Poster Presentation The 43rd Lorne Conference on Protein Structure and Function 2018

Rational targeting of the Signal Recognition Particle Receptor (#128)

Camilla Faoro 1 , Sandro Ataide 1 , Lorna Wilkinson-White 1 , Ann Kwan 1
  1. University of Sydney, Sydney, NSW, Australia

The signal recognition particle (SRP) is an essential ribonucleoprotein complex responsible for the co-translational delivery of membrane and secretory proteins to the plasma membrane in bacteria and to the endoplasmic reticulum in eukaryotes [1]. The SRP cycle involves recognition of the signal peptide on the translating ribosome (RNC) by the SRP followed by complex formation with SRP Receptor upon GTP binding and finally the delivery of the RNC to the translocon and GTP hydrolysis [2]. In Eubacteria, the SRP system consists of one SRP protein (Ffh), a 4.5S RNA and a receptor (FtsY). Truncations or mutations on any of the bacterial components of the SRP system have proven to be either lethal or severely impact cell viability, indicating that disruption of this system is a suitable target for antibiotic development [3].
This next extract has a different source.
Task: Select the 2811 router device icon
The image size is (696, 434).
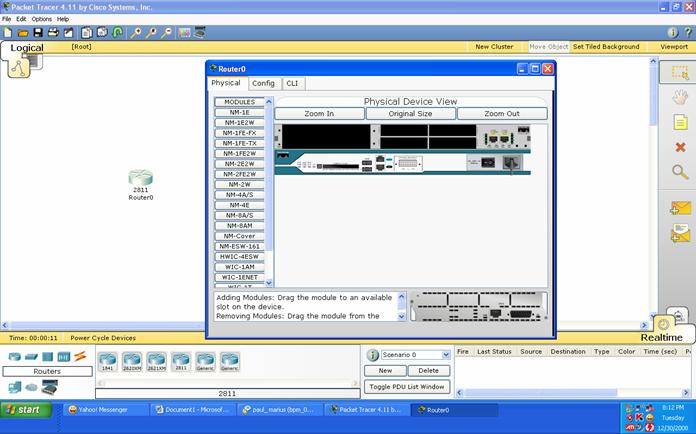Action: (181, 360)

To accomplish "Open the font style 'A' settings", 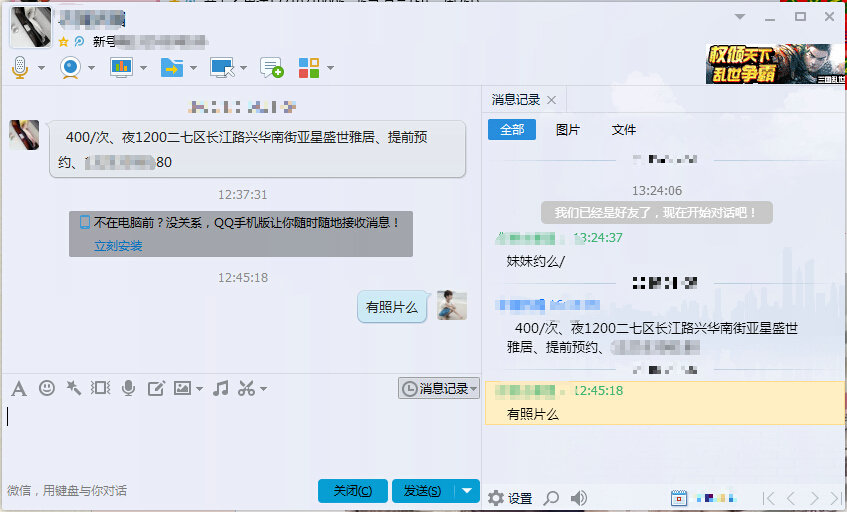I will (x=18, y=388).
Here, we propose the bacterial SRP and its interactions with the cognate SRP receptor, FtsY, as an ideal target for the development of novel antibiotics. Using a Fragment-Based Drug Design (FBDD) approach coupled with NMR we have identified two fragments from a commercial library that bind to FtsY. Overlay of 15N-1H-TROSY-HSQC spectra of 15N-2H-FtsY in the presence and absence of the fragments revealed shifts in several peak positions, indicating a protein:fragment interaction. Interestingly, the observed shifts were different from those caused by the addition of GTP analogues, indicating that the fragments are not contacting the GTP-binding pocket. We have crystallized FtsY in an Apo form and soaked GTP analogues as well as the two fragments and determined their X-ray crystal structures at resolution ranging from 1.3-1.8 Å. Despite the low affinity of the compounds, we were able to identify unambiguously their binding site and show that soaking of fragments or lead compounds for drug discovery even at low affinity is possible to aid in our drug discovery project.


  1. [1] Doudna JA and Batey RJ (2004) “Structural insights into the signal recognition particle”, Annu Rev Biochem, 73:539.
  2. [2] Lütcke H (1995) “Signal recognition particle (SRP), a ubiquitous initiator of protein translocation”, Eur. J. Biochem, 228:531-550.
  3. [3] Siu FY, Spanggord RJ and Doudna JA (2007) “ SRP RNA provides the physiologically essential GTPase activation function in cotranslational protein targeting”, RNA, 13:240.